#### [Work request]
Begin with the line below holding "Instruction: Activate the" and go on through the line holding "Given: Open the new tab button", duplicating each line exactly and leaving out pictures.

BEGIN Supplied records

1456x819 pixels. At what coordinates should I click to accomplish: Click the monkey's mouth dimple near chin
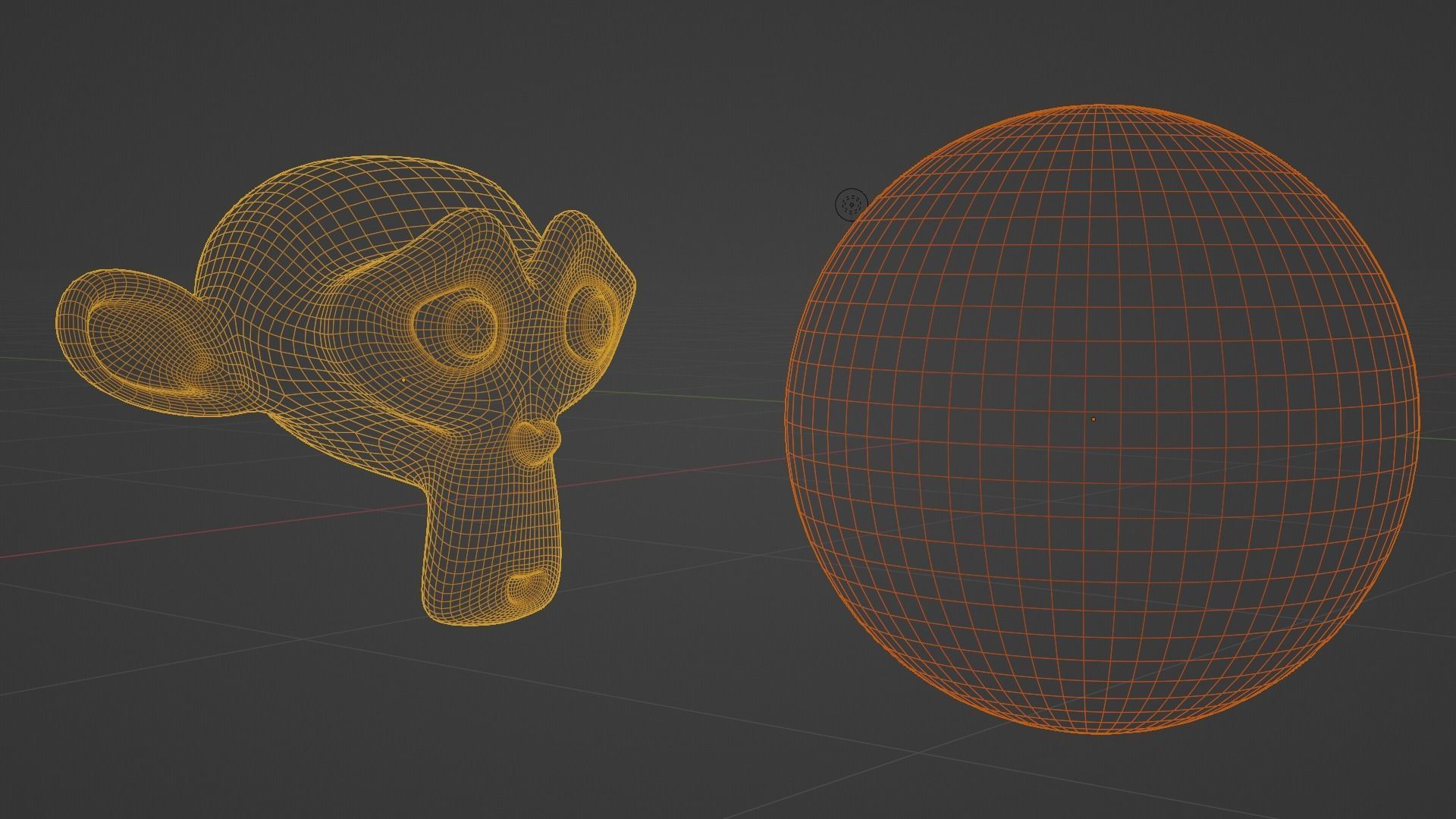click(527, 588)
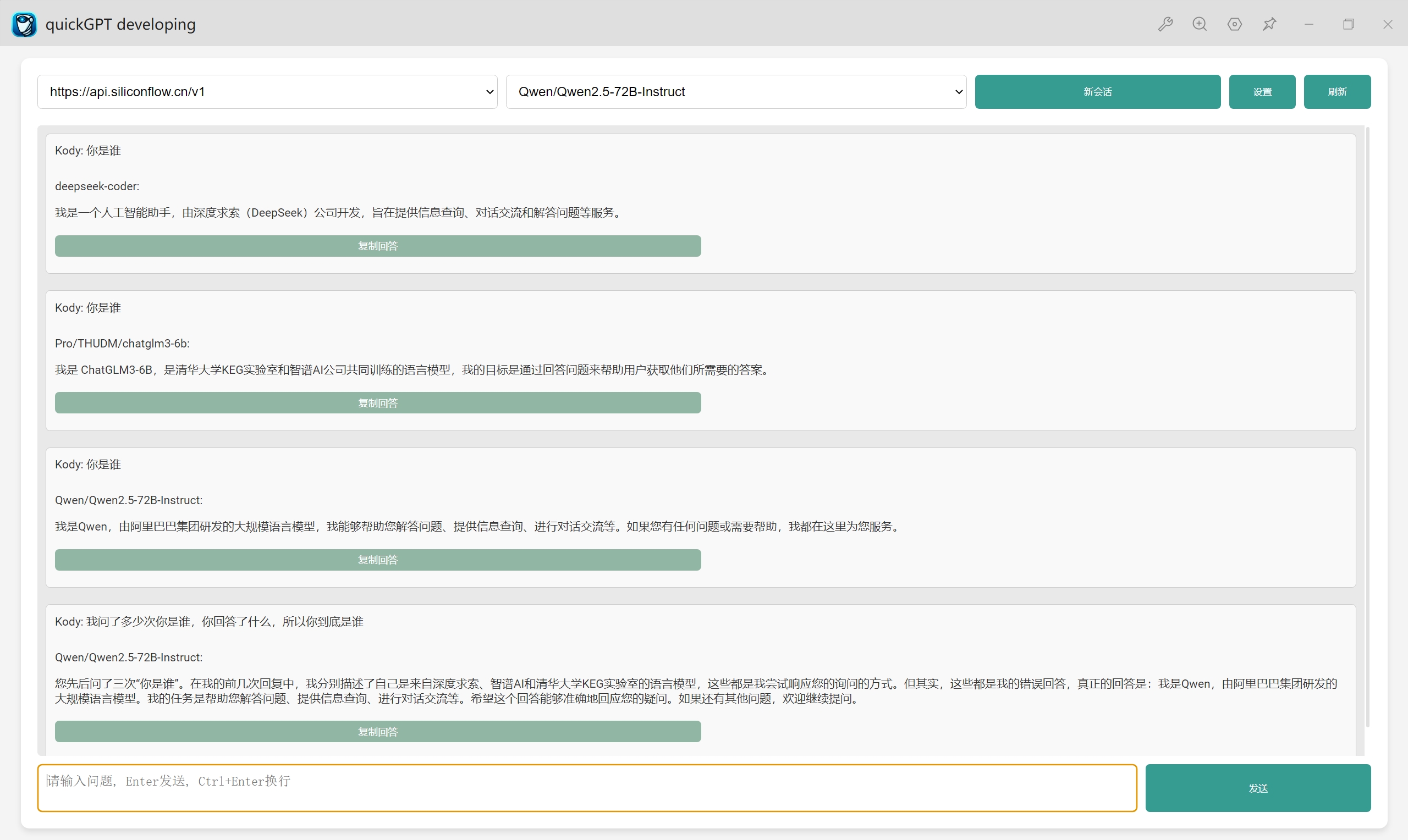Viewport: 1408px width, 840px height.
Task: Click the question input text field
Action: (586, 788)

END Supplied records
BEGIN Supplied records

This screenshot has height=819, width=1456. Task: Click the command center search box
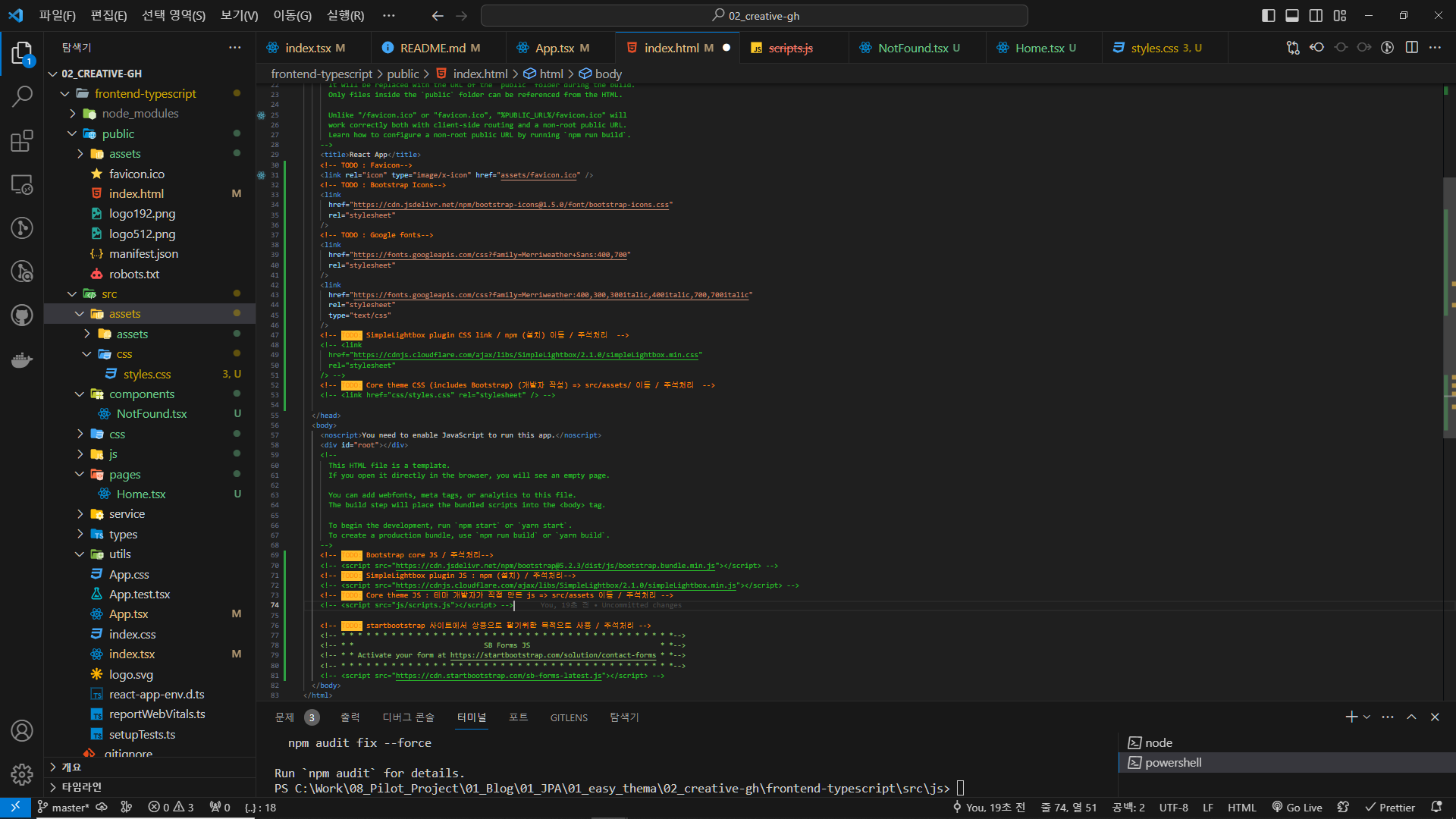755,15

END Supplied records
BEGIN Supplied records

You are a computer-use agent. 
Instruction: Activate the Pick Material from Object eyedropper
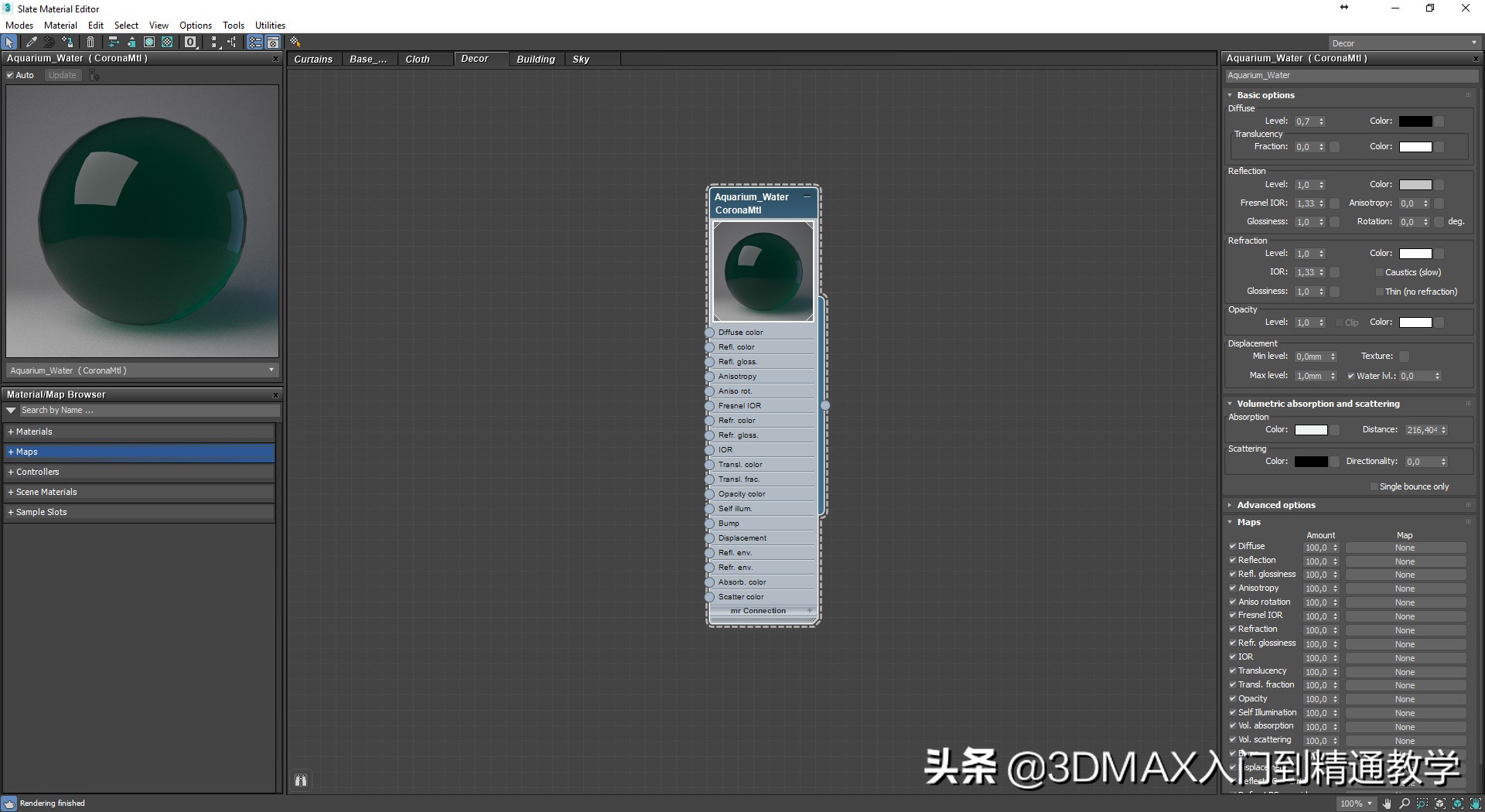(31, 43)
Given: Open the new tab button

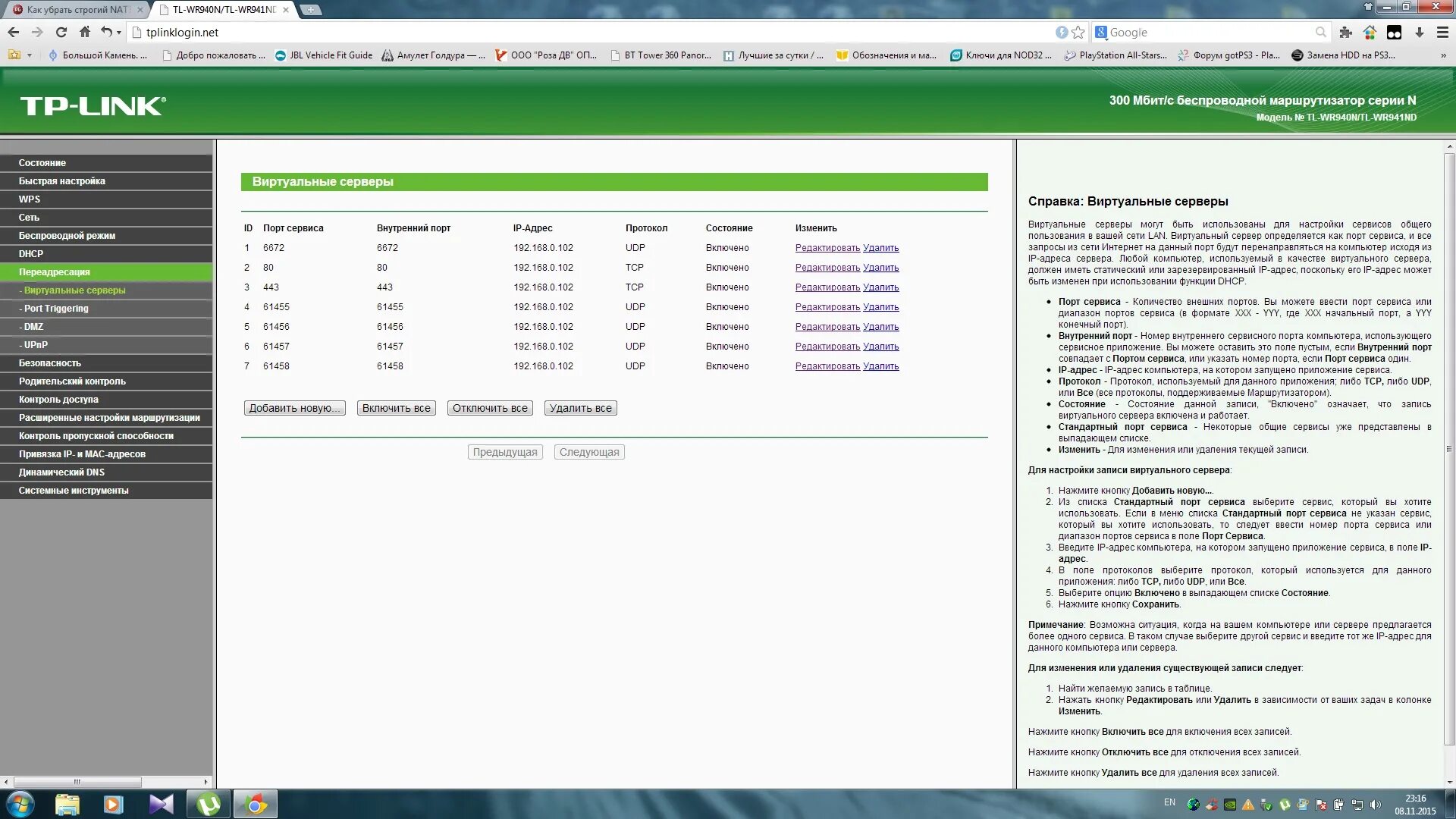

END Supplied records

#### [Written solution]
Instruction: Activate the Pick Material from Object eyedropper
(31, 43)
Given: Open the new tab button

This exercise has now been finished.